Inside the house, the air changed. It was cold, smelling of ozone and old books. The parlor was vast, but instead of sofas and TVs, it was filled with monitors, maps of Lagos marked with glowing pins, and strange glass tubes filled with swirling colored mists.
"Okoro, you're late," a woman's voice rang out.
She stepped out from a side room. She was middle-aged, wearing a simple Ankara wrap, but her neck was adorned with heavy bronze collars that glowed with a faint orange light. She was holding a tablet in one hand and a traditional iron staff in the other.
"The Void-Seekers were faster than the report said, Mama B," Okoro replied, gesturing toward Amina. "This is the one. A High Alchemist. She's already leaking Aether."
Mama B walked up to Amina. She didn't look at her face; she looked at the space six inches above Amina's head. "Leaking? She's a walking fountain. Child, how have you stayed hidden in Mowe for ten years without blowing up a transformer?"

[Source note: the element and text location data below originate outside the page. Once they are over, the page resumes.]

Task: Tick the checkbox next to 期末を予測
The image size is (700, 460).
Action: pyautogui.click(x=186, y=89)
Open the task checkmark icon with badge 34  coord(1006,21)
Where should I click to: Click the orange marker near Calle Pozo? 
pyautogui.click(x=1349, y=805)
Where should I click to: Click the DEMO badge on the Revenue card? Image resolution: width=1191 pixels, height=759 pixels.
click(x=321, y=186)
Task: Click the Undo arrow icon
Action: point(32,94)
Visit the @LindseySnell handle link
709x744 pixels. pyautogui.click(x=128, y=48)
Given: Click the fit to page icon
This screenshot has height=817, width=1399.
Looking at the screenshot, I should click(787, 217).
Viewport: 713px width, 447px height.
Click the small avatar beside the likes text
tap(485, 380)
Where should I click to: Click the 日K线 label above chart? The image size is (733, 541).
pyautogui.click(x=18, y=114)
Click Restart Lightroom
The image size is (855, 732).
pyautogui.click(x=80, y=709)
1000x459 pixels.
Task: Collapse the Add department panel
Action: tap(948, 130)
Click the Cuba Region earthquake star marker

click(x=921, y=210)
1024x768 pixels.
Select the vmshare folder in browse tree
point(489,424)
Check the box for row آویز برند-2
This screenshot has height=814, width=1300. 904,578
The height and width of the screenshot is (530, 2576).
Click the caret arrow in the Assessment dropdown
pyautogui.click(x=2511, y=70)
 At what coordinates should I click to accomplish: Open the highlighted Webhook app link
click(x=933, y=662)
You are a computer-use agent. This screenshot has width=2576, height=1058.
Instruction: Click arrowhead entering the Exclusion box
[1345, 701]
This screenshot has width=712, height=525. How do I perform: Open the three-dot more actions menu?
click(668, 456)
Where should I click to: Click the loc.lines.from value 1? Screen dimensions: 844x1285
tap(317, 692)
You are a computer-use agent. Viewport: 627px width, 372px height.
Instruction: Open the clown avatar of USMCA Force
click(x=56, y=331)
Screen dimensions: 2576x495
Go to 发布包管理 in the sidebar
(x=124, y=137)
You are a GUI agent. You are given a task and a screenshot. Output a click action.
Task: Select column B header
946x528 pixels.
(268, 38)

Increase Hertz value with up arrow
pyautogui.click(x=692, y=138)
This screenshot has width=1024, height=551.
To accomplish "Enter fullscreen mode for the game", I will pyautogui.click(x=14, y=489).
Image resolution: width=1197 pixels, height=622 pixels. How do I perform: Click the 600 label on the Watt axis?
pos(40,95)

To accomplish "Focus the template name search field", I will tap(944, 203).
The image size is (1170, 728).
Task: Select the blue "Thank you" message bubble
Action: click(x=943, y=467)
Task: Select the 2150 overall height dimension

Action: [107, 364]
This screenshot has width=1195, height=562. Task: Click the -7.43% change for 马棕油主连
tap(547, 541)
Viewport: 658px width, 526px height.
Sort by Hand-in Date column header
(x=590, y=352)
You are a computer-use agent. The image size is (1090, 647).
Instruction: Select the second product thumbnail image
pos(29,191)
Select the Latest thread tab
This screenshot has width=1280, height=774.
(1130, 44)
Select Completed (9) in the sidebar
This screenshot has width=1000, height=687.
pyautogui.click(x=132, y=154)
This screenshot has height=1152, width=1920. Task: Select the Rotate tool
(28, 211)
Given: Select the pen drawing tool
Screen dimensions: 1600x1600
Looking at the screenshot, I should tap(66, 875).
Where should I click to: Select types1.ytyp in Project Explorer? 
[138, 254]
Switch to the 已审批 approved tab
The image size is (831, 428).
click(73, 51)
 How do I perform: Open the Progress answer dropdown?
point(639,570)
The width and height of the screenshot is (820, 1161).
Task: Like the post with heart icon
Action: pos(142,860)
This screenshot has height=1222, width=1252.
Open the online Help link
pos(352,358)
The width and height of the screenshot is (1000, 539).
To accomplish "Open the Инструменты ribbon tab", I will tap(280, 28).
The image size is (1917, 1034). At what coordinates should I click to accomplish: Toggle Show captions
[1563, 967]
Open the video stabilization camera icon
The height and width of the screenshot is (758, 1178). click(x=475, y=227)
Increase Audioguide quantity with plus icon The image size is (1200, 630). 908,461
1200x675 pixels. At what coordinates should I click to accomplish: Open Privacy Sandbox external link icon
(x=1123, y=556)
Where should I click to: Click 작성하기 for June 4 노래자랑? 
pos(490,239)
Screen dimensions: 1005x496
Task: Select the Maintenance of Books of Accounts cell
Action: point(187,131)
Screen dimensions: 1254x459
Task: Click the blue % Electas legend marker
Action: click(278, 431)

"I... I didn't know," Amina stammered. "I thought it was just stress. I thought I was losing my mind."
Mama B let out a short, sharp laugh. "That's what the world wants you to think. They want you to think the magic is just 'nerves' so they can keep sucking the soul out of you to power the city."
She turned her gaze to Tunde. Her eyes widened slightly. She reached out with her staff, the tip of the iron hovering inches from his chest. The staff began to vibrate, a low hum that shook the floorboards.
"And here is the Prize," Mama B whispered. "The Star-Core. It's dormant, but it's heavy. No wonder the Seekers are restless."
"Wait," Tunde said, stepping back. "You're all talking like we're objects. My wife is a 'fountain,' I'm a 'battery.' We are people! We have a rent to pay on Monday!"
Mama B looked at him with a mixture of pity and amusement. "Monday is a long time away, young man. In this room, there are three others like your wife. One was a banker in Victoria Island. Another was a street hawker in Oshodi. They all thought they were 'ordinary' until their souls started bleeding into the Aether."
She pointed to the back of the room. Two men and a woman sat around a table. They looked normal one was scrolling on a phone, another was drinking tea but the shadows they cast on the wall weren't human. One shadow had wings; another looked like a towering giant made of smoke.
"You are not alone, Amina," Mama B said, her voice turning soft. "But you are the only one who has physically touched the other side and come back. That makes you the Bridge. And it makes you the only person who can help your husband survive the next forty-eight hours."
"How?" Amina asked.
"You have to complete the Alchemy," Mama B said, her expression turning grave. "You have to take him back to the Aether. Not as a dream, not as a glitch in the shower but fully. If you don't merge your souls there, the Void-Seekers will rip the Core out of him here. And when a Core is ripped out in the physical world... Ikeja disappears. Lagos disappears. Everything within fifty miles becomes a hole in the earth."
Amina looked at Tunde. His face was a mask of terror.